J'ai toujours été complexé d’avoir appris tout seul. Alors, je cherche encore plus pour dédiaboliser ce manque de confiance que j'ai et qui me pousse à me dépasser.
Nous avons tous une musique en nous et on ne l'entend plus car nous sommes devenus sourds.
La musique est l'art ultime.
Camille Claudel me dépasse. Quand je l'entends, je me dis je ne sais pas comment j'ai fait cela.

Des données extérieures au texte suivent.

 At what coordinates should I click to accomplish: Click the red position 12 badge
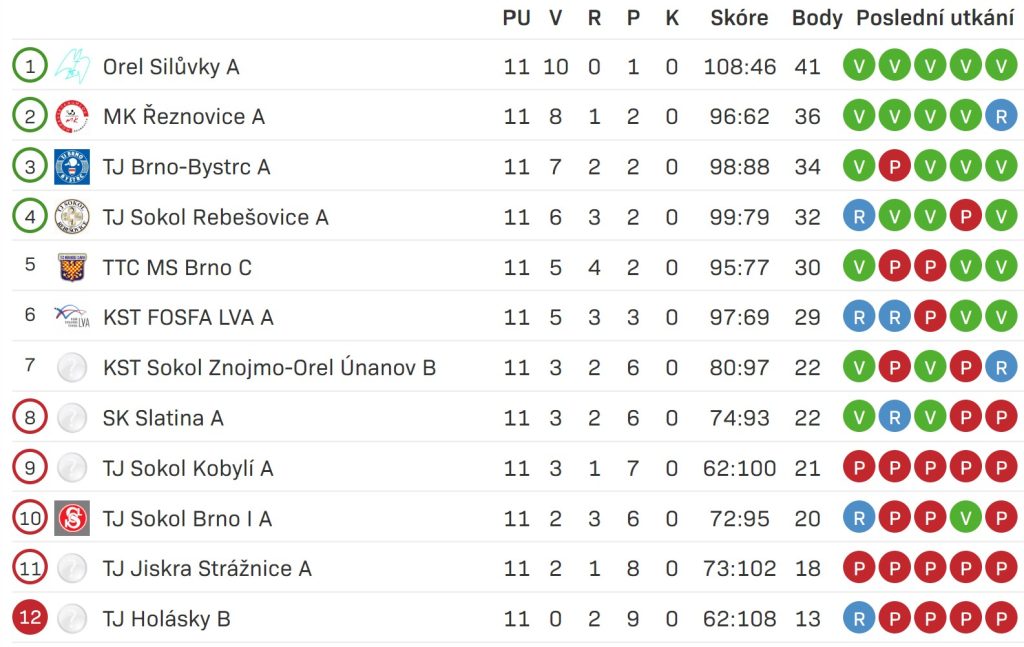tap(30, 617)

Je suis inexistant. Je n'ai pas de grands intérêts dans la vie, que la musique. Inventer, c'est une renaissance permanente.
Ce qui m'importe le plus ce sont les nouveaux talents.
J'écris les films pour les maîtres d'œuvre car les films, ce sont eux. C'est ça qui m'intéresse, les relations humaines.
Je n'aime pas qu'il y ait trop de musique, sauf si c'est justifié, ni que ce soit trop fort, sauf si c'est justifié.
Pour rester vraiment soi, il faut savoir dire non pour préserver la musique qu'il y a en vous.
J'acceptais et je perdais l'exigence. Je crois que c'est important de résister.
Si la musique est un personnage, un personnage ne parle pas tout le temps. Et quand elle est là elle dit quelque chose par rapport au film
Je pense que toutes les musiques de films dont on se souvient, ce sont des thèmes.
J’aime beaucoup les musiques de film de Chaplin de Tati."